Powyższy tekst to konstatacja Wojtka na temat sensowności ogólnie dostępnych planów biegowych. Początek tej dyskusji jest w Temacie: Ile biegać kilometrów w tygodniu. http://www.bieganie.home.pl/cgi-bin/iko ... &topic=149Bezkrytyczne kopiowanie planow z ksiazek lub czasopism jest tak samo madre jak kupowanie butow biegowych w wierze , ze "one size fits all " . Nie wykluczam ze dzialaja ale jest to "masowa produkcja " i efekty beda podobne .

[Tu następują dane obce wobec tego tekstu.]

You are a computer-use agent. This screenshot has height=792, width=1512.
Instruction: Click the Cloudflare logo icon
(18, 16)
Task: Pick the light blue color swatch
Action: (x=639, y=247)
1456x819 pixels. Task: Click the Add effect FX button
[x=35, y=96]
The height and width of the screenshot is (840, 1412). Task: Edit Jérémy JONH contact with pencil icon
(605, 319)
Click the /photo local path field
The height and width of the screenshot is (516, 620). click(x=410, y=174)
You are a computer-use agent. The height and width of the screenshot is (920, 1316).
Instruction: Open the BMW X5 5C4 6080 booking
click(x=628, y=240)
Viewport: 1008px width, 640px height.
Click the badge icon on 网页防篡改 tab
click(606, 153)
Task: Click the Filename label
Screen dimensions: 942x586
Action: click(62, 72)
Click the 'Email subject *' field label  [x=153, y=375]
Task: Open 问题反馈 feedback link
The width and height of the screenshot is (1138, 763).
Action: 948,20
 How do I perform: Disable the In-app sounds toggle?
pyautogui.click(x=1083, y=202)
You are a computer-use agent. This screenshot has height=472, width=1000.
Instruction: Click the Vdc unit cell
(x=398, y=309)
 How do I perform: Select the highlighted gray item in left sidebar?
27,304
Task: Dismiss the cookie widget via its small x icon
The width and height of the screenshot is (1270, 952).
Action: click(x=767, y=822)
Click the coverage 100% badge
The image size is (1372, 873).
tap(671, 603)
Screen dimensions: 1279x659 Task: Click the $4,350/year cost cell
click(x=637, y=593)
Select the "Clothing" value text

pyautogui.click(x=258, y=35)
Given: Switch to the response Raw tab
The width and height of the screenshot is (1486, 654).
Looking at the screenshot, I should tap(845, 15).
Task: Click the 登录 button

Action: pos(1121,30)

Moje zdanie na temat planów biegowych:
Wojtek, piszesz, że miałeś indywidualnie "skrojony" plan treningowy na Twoje potrzeby. Przez trenera. Weź więc pod uwagę, że na tym forum większość osób to amatorzy i do tego poczatkujący. Tak jak ja. Skąd niby nigdy nie biegając miałbym wziąć plan biegowy dla siebie? Kto niby by mi go ułozył? Chyba tylko Jerzy Skarżyński taką usługę oferuje za 250 zł za plan terningowy na sezon. Jak zaczynałem biegać w zeszłym roku to gdyby właśnie nie plan to pojęcia nie miałbym co robić.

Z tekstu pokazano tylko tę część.